Gerard Frank Cellette Gets 35 Years in Prison for OC’s Biggest Ponzi Scheme

Remember Gerard Frank Cellette, who masterminded the largest Ponzi scheme in Orange County history ($21 mi llion) without leaving his home state of Minnesota?

Orange County Superior Court Judge Patrick Donahue sentenced the 51-year-old Tuesday to 35 years in prison, although with good behavior and time served since his 2013 arrest, Cellette could be out in about 15 years, according to Senior Deputy District Attorney Marc Labreche.

Speaking of being out, Cellette is also out $63.1 million in fines and restitution to victims ordered by Donahue. Cellette is also out the six years he spent in a Minnesota prison due to stinging victims there. Besides elsewhere in California, other victims were in Georgia, Arizona, Colorado, Hawaii and Illinois.

At least Cellette got a good deal by pleading guilty in OC to 455 felony counts, including 382 counts of money laundering, 42 counts of selling securities without a license and 27 counts of using untrue statements in the purchase and sale of a security. He was looking at 329 years and four months in prison if he’d gone to trial and been convicted.

Cellette owned a small-time printing business called Minnesota Print Services Inc. when he concocted a scheme that promised customers discounts if they paid in cash. He told investors he had printing contracts with major corporations and needed the cash upfront to get a 20 percent discount on purchasing paper. Problem was, there were no such contracts.

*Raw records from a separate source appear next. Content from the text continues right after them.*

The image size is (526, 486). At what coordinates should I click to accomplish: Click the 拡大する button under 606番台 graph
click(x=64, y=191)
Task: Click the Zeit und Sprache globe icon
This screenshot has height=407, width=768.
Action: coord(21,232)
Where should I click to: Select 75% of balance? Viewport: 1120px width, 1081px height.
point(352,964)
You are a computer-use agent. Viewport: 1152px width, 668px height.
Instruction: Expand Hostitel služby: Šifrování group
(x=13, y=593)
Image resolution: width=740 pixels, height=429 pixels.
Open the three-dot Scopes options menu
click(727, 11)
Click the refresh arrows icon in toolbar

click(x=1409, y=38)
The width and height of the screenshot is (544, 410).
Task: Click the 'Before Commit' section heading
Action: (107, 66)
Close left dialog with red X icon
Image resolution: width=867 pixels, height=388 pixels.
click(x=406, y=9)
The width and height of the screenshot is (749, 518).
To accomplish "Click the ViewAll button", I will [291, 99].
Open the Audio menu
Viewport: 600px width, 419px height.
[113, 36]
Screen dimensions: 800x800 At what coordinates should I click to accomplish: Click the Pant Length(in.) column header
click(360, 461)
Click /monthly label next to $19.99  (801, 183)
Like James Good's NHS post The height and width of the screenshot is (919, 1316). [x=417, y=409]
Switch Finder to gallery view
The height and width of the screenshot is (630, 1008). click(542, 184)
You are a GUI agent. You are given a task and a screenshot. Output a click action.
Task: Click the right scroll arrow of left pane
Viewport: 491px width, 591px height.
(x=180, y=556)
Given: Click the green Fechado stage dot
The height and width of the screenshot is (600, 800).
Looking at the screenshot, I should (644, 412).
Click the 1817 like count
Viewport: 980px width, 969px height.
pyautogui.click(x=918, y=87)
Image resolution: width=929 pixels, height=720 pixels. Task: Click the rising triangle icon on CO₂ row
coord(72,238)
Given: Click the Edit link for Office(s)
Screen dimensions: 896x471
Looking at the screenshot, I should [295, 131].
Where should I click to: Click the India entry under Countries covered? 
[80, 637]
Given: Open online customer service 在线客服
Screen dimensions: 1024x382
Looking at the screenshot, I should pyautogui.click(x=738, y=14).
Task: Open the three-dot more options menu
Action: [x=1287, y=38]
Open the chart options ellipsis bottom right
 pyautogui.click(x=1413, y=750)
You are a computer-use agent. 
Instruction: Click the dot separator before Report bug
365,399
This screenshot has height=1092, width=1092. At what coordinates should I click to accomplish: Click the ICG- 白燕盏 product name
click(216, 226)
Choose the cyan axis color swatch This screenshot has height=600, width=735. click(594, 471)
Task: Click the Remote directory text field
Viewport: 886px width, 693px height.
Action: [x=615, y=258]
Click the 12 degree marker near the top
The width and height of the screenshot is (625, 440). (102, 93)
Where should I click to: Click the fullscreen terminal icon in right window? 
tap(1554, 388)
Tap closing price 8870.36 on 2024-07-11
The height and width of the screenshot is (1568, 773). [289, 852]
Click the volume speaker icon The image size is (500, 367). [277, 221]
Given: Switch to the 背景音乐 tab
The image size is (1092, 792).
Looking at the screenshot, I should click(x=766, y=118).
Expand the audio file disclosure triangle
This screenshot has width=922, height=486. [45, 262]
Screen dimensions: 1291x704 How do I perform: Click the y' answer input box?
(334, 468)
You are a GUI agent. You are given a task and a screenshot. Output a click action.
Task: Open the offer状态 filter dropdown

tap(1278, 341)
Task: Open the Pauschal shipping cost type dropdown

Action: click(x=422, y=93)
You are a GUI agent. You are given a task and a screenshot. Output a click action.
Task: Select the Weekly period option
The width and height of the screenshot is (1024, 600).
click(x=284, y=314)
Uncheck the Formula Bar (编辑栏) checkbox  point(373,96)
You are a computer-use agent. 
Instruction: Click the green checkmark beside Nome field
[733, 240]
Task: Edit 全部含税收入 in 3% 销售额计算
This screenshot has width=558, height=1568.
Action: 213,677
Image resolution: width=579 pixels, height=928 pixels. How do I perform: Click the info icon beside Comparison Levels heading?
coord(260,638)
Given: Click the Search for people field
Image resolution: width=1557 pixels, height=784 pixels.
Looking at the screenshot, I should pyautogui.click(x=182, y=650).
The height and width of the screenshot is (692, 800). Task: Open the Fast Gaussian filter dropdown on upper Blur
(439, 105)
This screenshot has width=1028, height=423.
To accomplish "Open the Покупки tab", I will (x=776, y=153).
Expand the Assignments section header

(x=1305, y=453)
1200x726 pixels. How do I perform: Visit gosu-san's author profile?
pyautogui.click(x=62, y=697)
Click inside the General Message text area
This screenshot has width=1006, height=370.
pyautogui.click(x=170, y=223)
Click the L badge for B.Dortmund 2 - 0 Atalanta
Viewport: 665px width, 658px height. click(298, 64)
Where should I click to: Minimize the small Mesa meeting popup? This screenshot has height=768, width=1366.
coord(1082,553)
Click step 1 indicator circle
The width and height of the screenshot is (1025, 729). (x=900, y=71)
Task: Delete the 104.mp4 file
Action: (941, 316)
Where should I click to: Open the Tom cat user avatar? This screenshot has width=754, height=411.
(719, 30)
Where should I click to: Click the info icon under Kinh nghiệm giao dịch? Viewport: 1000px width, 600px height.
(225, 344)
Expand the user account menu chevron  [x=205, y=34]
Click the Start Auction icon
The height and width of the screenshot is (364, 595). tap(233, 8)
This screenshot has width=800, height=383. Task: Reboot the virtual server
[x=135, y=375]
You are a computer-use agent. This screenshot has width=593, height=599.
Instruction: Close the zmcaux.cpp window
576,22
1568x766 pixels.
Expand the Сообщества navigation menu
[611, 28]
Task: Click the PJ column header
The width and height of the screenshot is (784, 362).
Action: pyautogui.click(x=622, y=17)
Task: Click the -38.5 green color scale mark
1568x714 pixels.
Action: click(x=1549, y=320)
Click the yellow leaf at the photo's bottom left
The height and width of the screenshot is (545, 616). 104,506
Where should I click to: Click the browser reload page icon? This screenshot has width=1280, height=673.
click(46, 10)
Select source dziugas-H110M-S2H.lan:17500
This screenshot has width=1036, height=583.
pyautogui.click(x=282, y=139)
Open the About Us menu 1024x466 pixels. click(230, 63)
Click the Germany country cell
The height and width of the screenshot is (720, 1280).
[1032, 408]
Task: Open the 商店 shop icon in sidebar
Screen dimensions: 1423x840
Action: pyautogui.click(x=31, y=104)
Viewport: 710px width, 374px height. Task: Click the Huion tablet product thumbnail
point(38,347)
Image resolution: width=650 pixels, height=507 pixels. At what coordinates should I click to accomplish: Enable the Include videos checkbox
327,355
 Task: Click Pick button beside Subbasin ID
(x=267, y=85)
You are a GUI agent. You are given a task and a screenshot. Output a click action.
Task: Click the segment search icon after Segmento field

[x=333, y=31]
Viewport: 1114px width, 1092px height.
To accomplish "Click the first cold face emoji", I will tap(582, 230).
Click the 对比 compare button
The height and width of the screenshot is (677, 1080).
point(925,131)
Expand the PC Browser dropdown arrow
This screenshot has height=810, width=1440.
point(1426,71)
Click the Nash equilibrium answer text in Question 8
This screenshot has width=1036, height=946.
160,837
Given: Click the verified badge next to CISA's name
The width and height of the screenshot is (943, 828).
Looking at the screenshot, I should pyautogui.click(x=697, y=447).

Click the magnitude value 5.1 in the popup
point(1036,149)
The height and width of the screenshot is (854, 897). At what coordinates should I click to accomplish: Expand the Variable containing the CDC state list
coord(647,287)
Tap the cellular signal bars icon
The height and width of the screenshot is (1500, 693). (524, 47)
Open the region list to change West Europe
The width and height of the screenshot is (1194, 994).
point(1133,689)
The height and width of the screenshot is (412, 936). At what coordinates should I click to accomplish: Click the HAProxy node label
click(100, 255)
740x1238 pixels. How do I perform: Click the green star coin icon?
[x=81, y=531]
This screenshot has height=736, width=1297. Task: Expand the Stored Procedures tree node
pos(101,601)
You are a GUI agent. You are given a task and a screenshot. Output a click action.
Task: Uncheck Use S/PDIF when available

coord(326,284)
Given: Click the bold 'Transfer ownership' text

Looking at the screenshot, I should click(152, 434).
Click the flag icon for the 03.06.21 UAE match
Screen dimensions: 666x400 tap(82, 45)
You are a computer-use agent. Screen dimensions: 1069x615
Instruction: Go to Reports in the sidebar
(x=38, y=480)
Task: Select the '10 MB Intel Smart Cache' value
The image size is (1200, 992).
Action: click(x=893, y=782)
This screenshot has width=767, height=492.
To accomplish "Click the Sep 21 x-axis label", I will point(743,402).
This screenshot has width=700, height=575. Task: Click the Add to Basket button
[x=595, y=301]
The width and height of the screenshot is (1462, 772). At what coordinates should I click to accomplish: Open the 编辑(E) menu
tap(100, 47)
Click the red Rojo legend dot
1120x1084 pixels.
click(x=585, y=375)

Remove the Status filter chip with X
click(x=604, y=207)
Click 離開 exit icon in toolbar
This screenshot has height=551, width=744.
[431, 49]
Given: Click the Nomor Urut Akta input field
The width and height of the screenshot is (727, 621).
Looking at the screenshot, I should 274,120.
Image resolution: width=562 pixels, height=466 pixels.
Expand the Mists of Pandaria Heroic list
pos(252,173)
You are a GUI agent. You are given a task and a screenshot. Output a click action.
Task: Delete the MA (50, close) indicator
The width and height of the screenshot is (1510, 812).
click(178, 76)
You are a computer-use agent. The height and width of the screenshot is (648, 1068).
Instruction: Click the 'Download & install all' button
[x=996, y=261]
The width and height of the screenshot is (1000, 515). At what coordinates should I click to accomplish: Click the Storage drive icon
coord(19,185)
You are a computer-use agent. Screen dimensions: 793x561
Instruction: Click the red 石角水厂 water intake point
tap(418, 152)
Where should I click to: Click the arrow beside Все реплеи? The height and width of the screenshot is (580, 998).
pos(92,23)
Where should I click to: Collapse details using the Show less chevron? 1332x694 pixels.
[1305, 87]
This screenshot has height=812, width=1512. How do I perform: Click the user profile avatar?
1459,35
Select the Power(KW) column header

His $250 million Ponzi scheme—which in classic style had early investors paid off by new investors—resulted in losses of up to $54 million nationally, Labreche said. This allowed Cellette to live a lavish lifestyle that included cars, flights on private jets and multiple homes, where he had a Go-Kart track, bowling alley and a 1950s-themed malt shop installed, among other luxuries.

In a related case, Adam Jay Boskovich of Laguna Niguel originally faced 32 counts that could have sent him to prison for 45 years. He pleaded guilty in May 2015 to misrepresenting or falsifying information and was sentenced to a day in jail and five years probation.